English astronomer and mathematician

John Bainbridge (1582 - 3 November 1643) was an English astronomer and mathematician.

==Life==

Bainbridge was born at Ashby-de-la-Zouch, in Leicestershire to Robert and Anne (née Everard) Bainbridge.

He attended the Free Grammar School in Ashby-de-la-Zouch and then became a student at Emmanuel College, Cambridge. He returned to Ashby where he practiced as a physician for some years, kept a school and studied astronomy. Having been removed to London, he was admitted (6 November 1618) a licentiate of the college of physicians, and was noticed due to a publication concerning the comet of 1618.
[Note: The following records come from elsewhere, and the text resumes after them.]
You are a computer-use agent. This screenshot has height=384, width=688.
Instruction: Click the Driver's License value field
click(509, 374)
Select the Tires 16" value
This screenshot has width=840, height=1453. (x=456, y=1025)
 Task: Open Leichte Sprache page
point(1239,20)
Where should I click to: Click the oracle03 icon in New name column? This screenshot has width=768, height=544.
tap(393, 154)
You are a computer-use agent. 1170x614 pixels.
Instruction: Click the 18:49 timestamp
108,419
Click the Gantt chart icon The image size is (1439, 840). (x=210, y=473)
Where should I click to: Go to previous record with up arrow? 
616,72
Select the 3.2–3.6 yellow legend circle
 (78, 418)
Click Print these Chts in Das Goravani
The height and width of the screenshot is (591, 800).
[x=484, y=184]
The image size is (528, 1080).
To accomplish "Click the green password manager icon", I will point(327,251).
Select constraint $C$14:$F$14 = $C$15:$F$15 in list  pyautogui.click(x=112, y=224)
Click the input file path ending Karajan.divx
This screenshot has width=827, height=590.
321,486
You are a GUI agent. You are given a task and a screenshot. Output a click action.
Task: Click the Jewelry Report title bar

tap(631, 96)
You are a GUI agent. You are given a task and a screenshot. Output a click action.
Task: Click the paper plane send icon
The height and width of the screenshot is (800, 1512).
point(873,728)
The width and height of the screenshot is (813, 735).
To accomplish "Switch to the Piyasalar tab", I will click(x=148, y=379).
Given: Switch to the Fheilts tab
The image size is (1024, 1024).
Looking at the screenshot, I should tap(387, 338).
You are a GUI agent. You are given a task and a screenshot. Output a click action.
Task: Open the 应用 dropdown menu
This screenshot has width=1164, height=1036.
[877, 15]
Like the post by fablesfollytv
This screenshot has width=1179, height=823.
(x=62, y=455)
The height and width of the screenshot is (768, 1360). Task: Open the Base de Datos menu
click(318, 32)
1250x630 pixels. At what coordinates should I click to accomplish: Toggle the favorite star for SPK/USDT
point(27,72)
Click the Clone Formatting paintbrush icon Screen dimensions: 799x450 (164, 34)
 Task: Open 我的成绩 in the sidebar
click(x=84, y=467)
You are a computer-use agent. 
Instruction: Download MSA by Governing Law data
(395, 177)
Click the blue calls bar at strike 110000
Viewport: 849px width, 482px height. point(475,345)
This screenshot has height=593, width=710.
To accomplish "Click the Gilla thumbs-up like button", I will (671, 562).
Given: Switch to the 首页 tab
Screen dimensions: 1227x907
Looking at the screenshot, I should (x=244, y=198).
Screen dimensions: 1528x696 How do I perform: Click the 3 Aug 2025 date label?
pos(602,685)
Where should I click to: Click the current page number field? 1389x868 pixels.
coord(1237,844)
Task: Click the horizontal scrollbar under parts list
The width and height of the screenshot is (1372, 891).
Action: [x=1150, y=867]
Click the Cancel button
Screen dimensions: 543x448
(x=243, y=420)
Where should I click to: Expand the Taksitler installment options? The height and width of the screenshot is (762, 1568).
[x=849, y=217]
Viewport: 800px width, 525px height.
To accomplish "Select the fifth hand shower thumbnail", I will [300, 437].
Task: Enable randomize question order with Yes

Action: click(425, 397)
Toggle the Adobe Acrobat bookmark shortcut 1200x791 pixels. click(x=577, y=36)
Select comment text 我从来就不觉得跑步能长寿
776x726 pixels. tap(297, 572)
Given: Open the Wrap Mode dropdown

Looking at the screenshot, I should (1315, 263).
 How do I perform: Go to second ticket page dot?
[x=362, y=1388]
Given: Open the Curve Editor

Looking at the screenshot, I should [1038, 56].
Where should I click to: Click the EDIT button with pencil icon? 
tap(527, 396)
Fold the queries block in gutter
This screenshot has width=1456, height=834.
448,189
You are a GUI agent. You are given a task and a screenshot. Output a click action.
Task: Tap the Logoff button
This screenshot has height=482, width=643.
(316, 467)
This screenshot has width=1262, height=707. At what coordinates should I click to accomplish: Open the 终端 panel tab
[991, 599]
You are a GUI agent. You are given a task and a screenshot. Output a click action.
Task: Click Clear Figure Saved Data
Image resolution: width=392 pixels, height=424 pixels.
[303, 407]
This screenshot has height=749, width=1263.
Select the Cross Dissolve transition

In 1618, he became a member of the Puritan group of scholars known as the Gresham Circle. In 1619, Sir Henry Savile (Bible translator) (1549–1622) elected him as the first Savilian Professor of Astronomy at Oxford University. Bainbridge was incorporated of Merton College and became, in 1631 and 1635 respectively, junior and senior reader of Linacre's lectures.

Bainbridge was a puritan.

He died at Oxford on 3 November 1643. He was a friend of Christopher Heydon, the writer on astrology; and also of John Greaves, his successor to both the Savilian chair and Linacre's lectures.

==Works==

He wrote An Astronomical Description of the late Comet (1619); Canicularia (1648); and translated Proclus' De Sphaera, and Ptolemy's De Planetarum Hypothesibus (1620). Several manuscript works by him exist in the Library of Trinity College, Dublin.